A Carnot engine absorbs an amount of $Q$ heat from a reservoir at an absolute temperature $T$ and rejects heat to a sink at a temperature of $\dfrac{T}{3}$ . The amount of heat rejected is
A) $\dfrac{Q}{4}$
B) $\dfrac{Q}{3}$
C) $\dfrac{Q}{2}$
D) $\dfrac{{2Q}}{3}$

Answer 1

Hint: We should know that, a carnot engine is an thermodynamical system which takes some amount of heat from a fixed reservoir temperature and rejects the heat at sink at fixed temperature and beyween this it performs some mechanical work, using general relations of carnot engine, we will solve for rejected amunt of heat by the engine.

Complete answer:
We know that the efficiency of Carnot Heat Engine is given as: -
${\eta _{carnot}} = 1 - \dfrac{{{T_2}}}{{{T_1}}}$ … (1)
where
${T_2} = $Lower Absolute Temperature = Temperature of the Sink
and, ${T_1} = $Higher Absolute Temperature = Temperature of the Source

Also, the Efficiency of Carnot Engine in terms of work done can be given as: -
 ${\eta _{carnot}} = \dfrac{W}{{{Q_1}}} = \dfrac{{{Q_1} - {Q_2}}}{{{Q_1}}}$ … (2)
where
$W = $Work Done in the process
 ${Q_1} = $Heat taken up from the Source
${Q_2} = $Heat transferred to the Sink

The above-given problem can be illustrated by a diagram given as follows: -

From eq. (1) and (2), we get
$\dfrac{{{Q_1} - {Q_2}}}{{{Q_1}}} = 1 - \dfrac{{{T_2}}}{{{T_1}}}$
$1 - \dfrac{{{Q_2}}}{{{Q_1}}} = 1 - \dfrac{{{T_2}}}{{{T_1}}}$ … (3)

Substituting the given values in eq. (3), we get
$ \Rightarrow \dfrac{{{Q_2}}}{Q}=\dfrac {T/3}{T}$
$ \Rightarrow {Q_2} = \dfrac{Q}{3}$
Thus, the amount of heat rejected is $\dfrac{Q}{3}$.

Hence, the correct option is (B) $\dfrac{Q}{3}$.

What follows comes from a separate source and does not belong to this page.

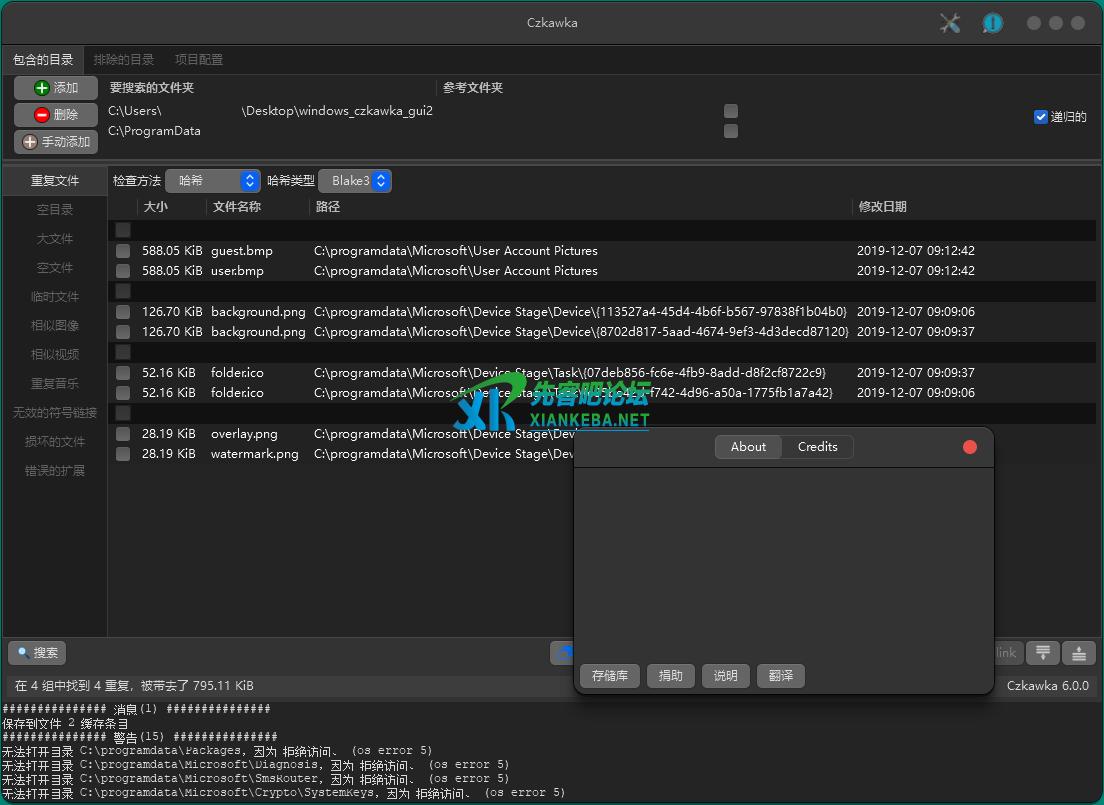Image resolution: width=1104 pixels, height=805 pixels.
Task: Click the 捐助 donate button
Action: pos(671,676)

Note: Since this is a problem of multiple-choice question (numerical-based), it is essential that given conditions are analyzed carefully to give an accurate solution. While writing an answer to this kind of numerical problem, always keep in mind to use the mathematical proven relations to find the solution.